(WHAT YOU ARE ASKED TO DO):
Quote the lines of the data below verbatim, beginning at the line that contains "This screenshot has width=868, height=501." and ending at the last line, both included, and excluding pictures.

== RECORD EXTRACTS

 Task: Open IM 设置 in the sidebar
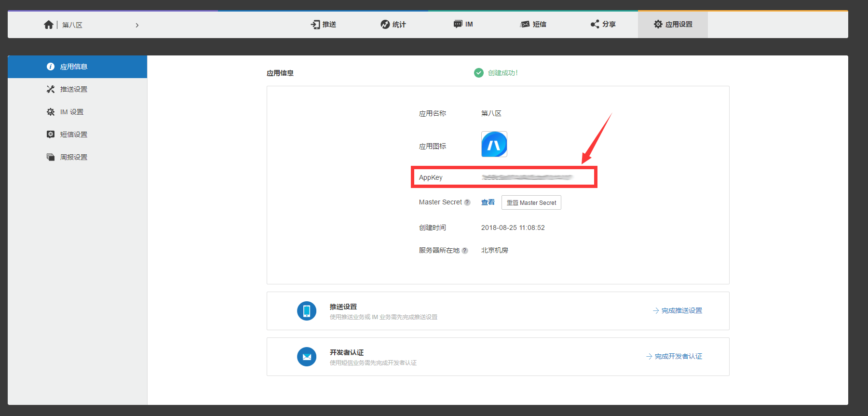point(71,112)
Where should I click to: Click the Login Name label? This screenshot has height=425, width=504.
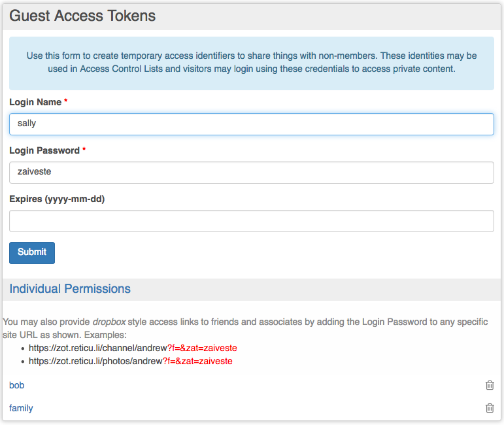35,102
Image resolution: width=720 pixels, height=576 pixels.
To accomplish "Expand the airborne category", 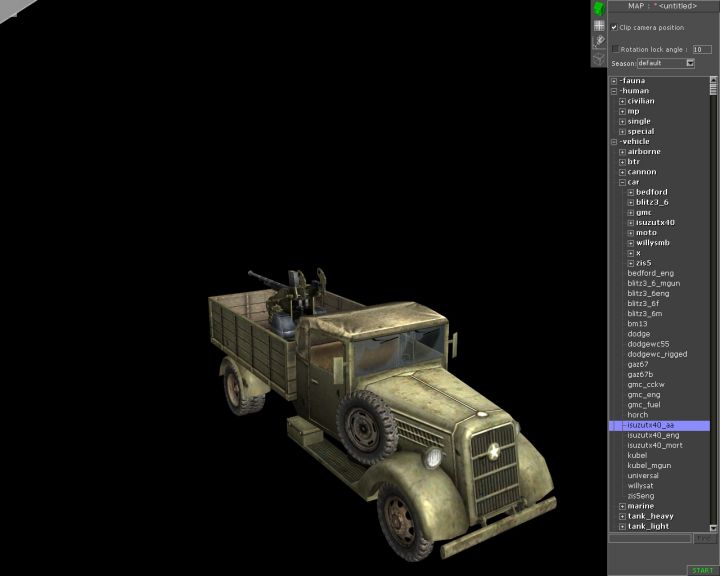I will tap(622, 152).
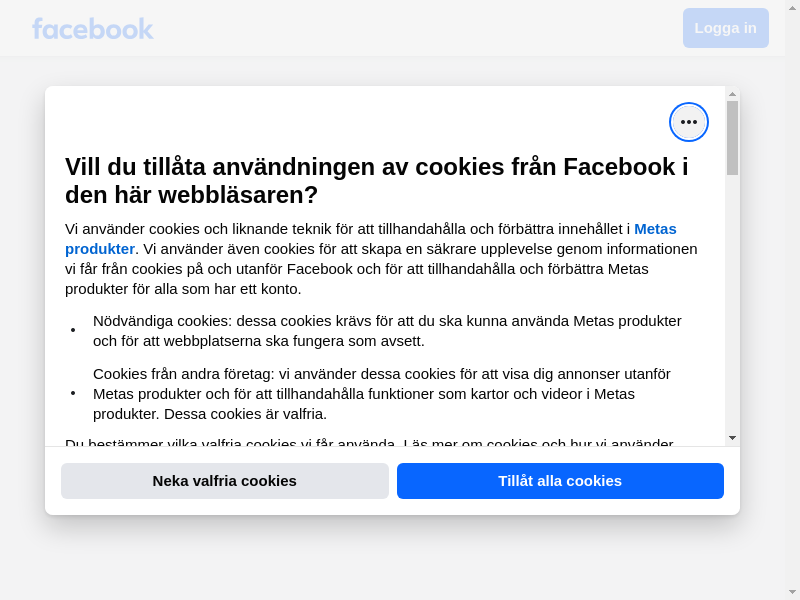Viewport: 800px width, 600px height.
Task: Click the bullet marker beside Cookies från andra företag
Action: click(73, 393)
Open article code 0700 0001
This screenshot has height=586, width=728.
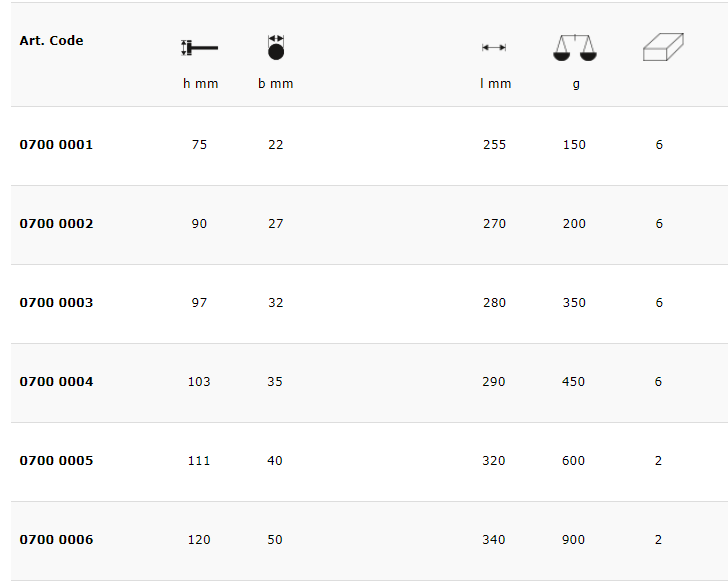click(x=56, y=145)
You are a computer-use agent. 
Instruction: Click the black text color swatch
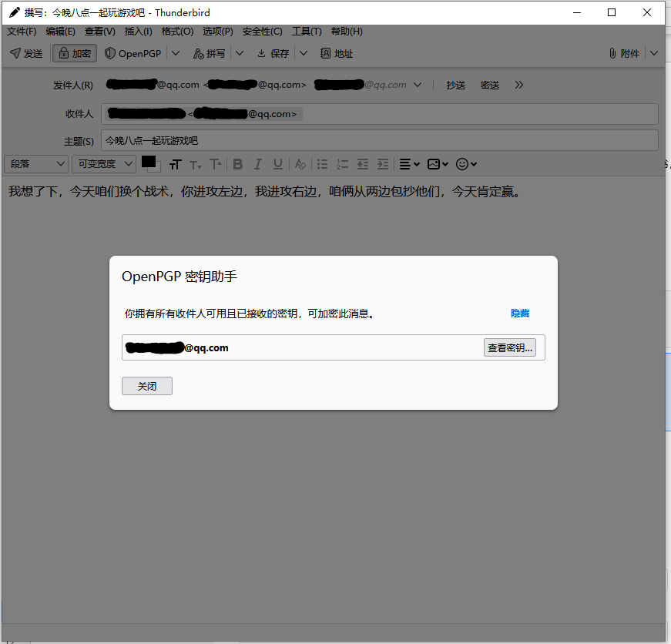coord(148,162)
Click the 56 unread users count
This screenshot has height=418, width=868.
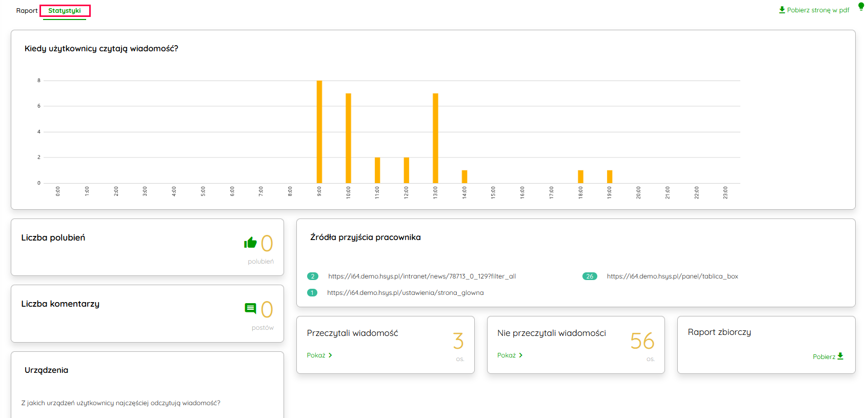tap(642, 341)
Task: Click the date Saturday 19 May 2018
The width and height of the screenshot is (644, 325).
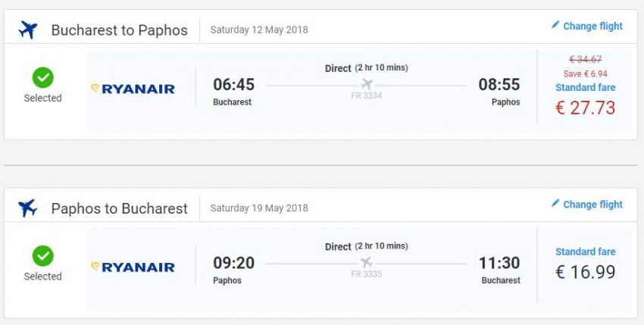Action: pyautogui.click(x=259, y=208)

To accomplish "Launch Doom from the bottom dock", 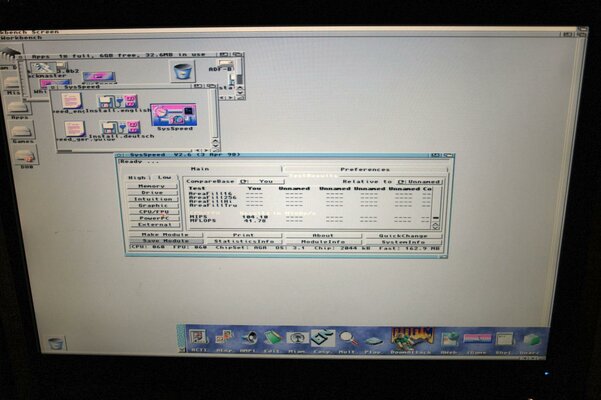I will [404, 337].
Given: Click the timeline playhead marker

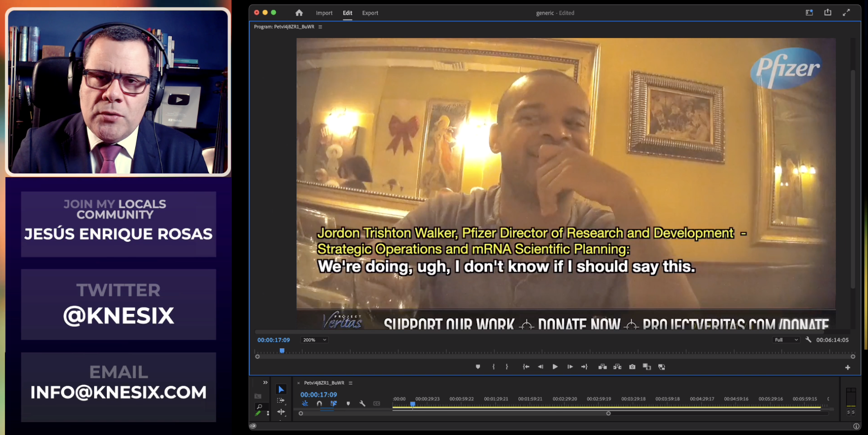Looking at the screenshot, I should (413, 404).
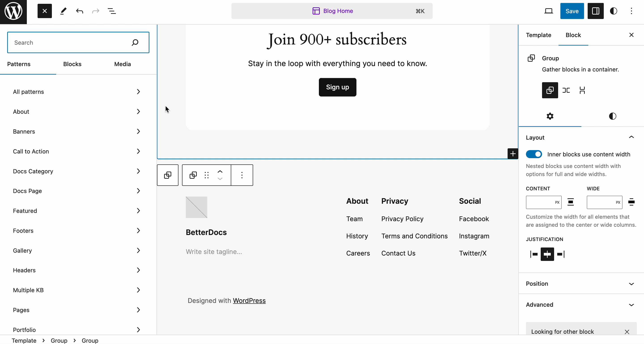
Task: Select the Row variation for the Group block
Action: [x=566, y=90]
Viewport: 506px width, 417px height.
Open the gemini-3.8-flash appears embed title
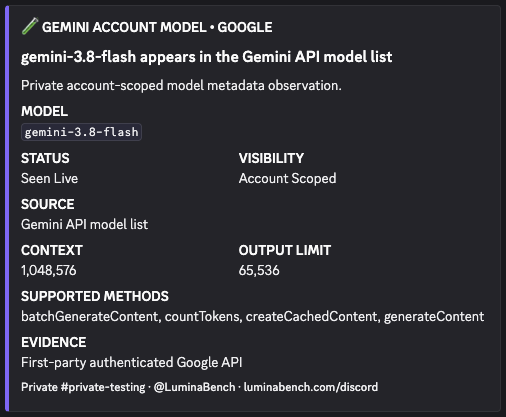click(206, 57)
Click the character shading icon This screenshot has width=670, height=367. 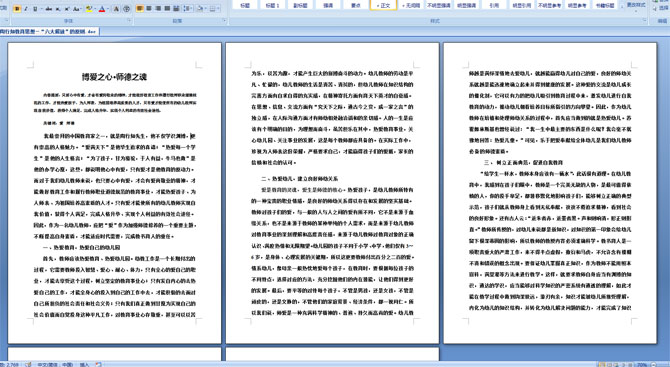(x=116, y=9)
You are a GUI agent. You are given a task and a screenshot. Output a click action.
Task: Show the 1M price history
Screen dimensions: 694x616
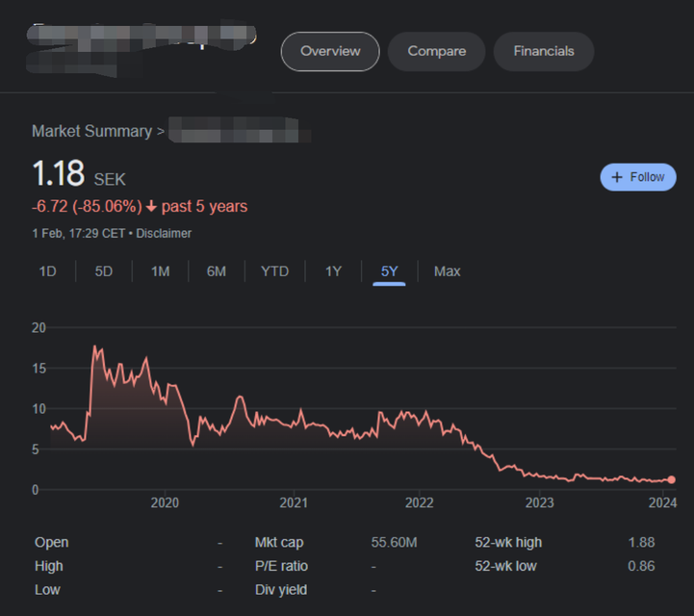[x=160, y=271]
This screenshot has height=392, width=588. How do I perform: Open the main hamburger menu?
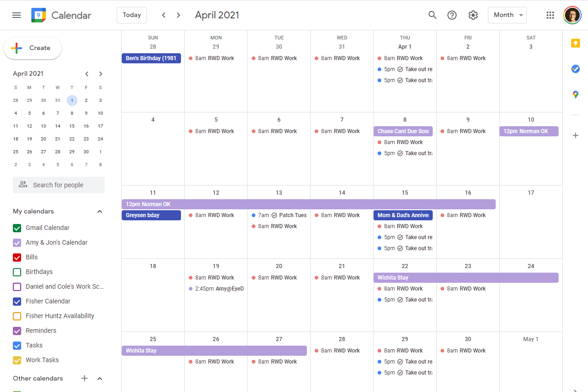coord(17,15)
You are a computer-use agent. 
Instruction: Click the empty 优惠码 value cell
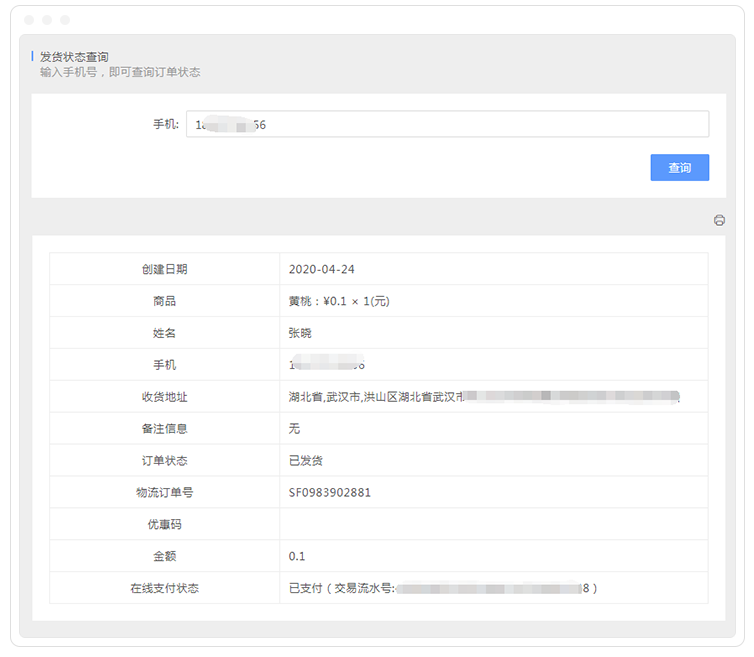[493, 525]
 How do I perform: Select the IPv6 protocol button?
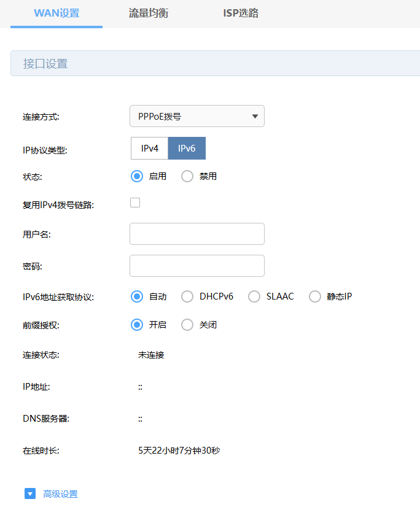[x=187, y=149]
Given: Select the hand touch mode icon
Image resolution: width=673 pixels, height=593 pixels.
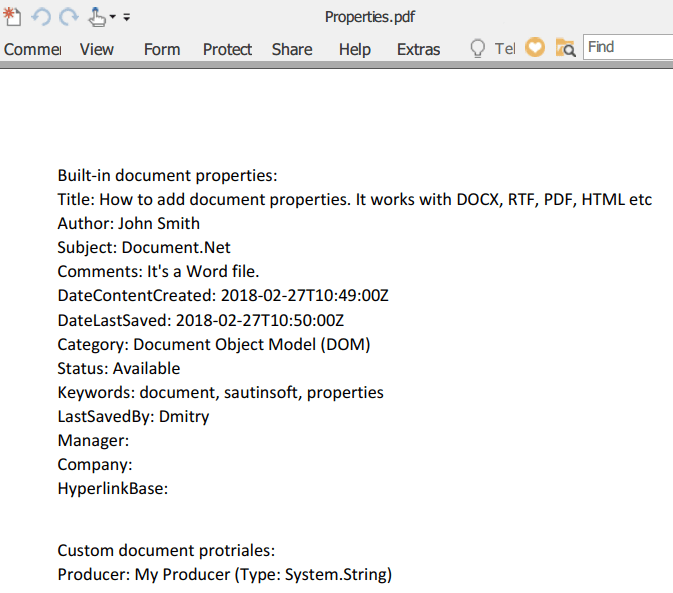Looking at the screenshot, I should (x=96, y=16).
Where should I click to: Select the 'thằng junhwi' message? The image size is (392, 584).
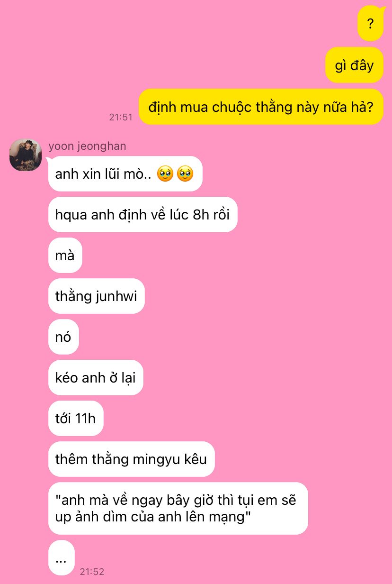(x=97, y=296)
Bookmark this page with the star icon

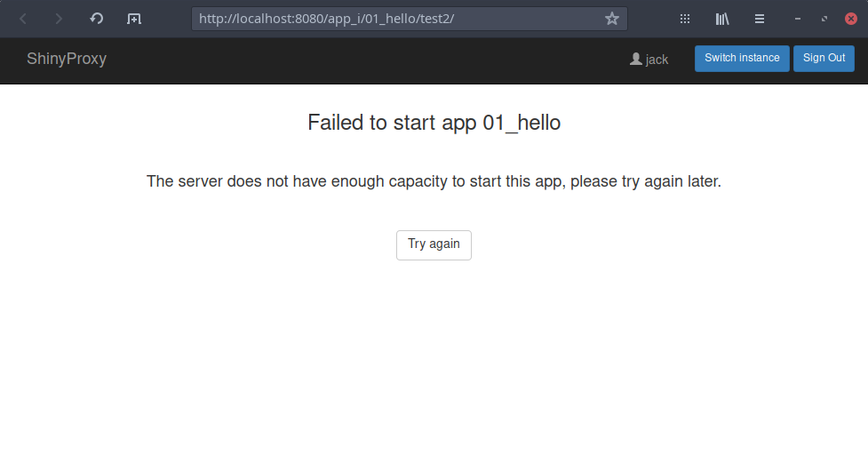612,19
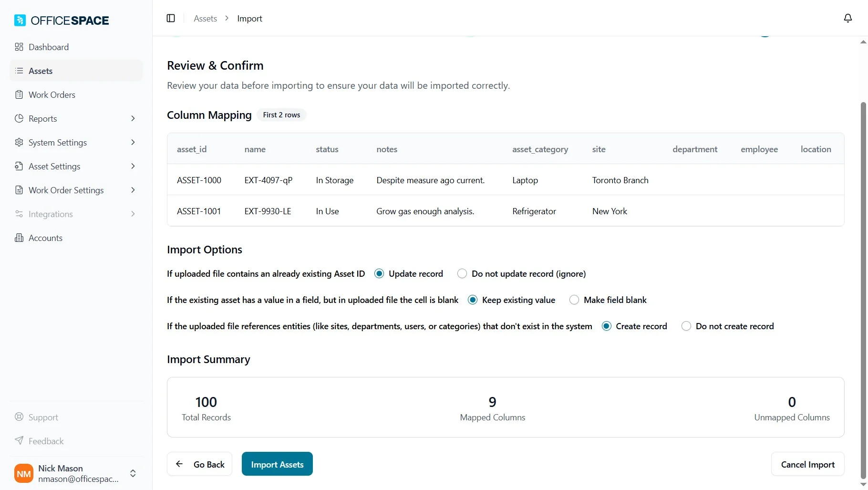Viewport: 868px width, 490px height.
Task: Open Dashboard via its grid icon
Action: pos(19,47)
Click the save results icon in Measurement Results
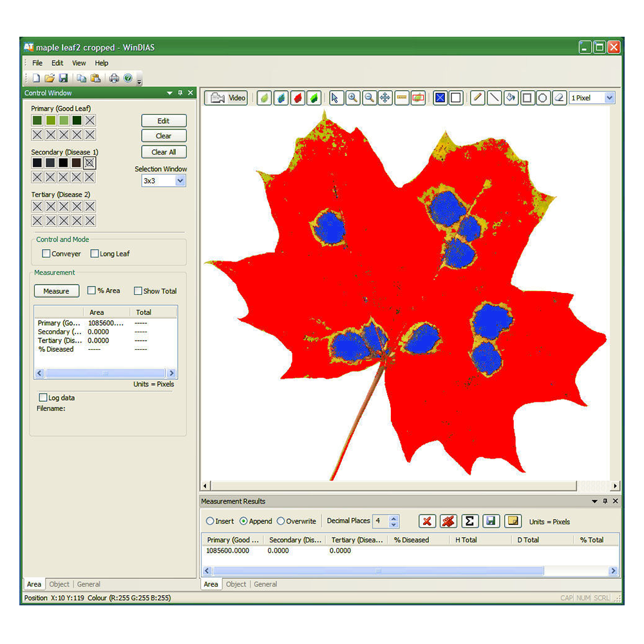Screen dimensions: 644x644 pos(491,521)
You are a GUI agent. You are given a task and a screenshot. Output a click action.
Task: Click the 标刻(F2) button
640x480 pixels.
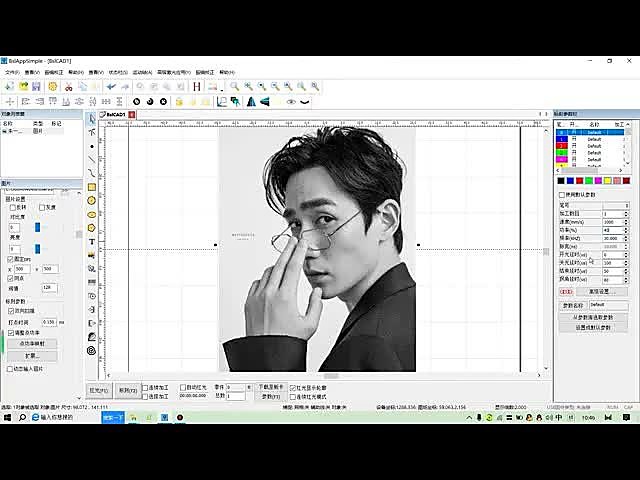(127, 391)
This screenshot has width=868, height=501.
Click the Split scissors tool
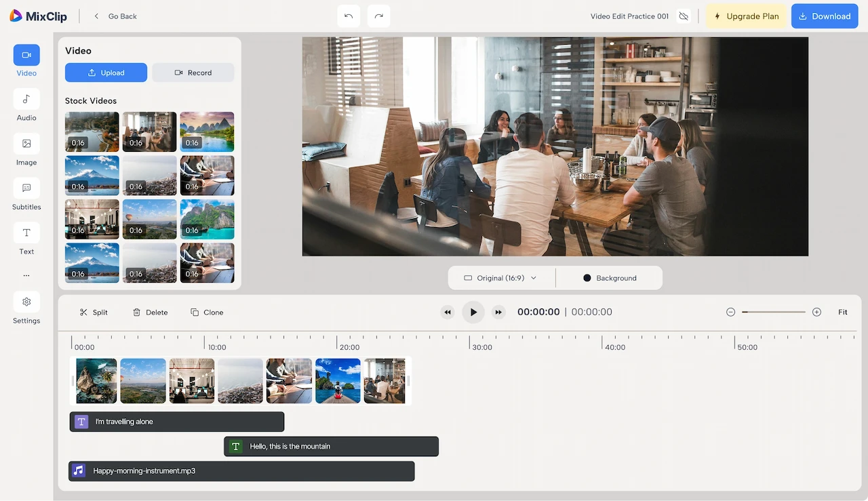point(94,313)
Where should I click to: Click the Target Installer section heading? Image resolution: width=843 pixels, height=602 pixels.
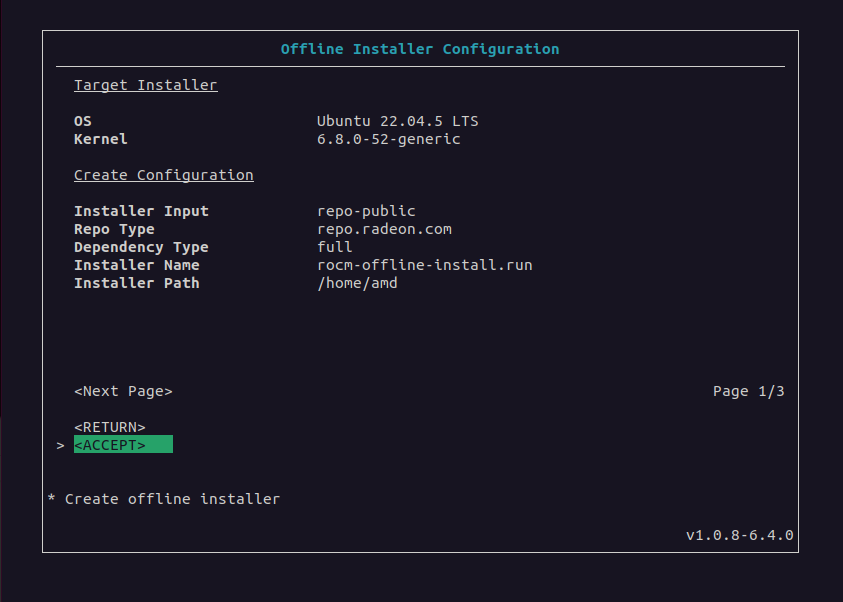pos(146,85)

====

(WRITTEN REPLY):
This screenshot has width=868, height=501.
Click the Split scissors tool
point(94,313)
Where should I click to: Click the Target Installer section heading? Image resolution: width=843 pixels, height=602 pixels.
pos(146,85)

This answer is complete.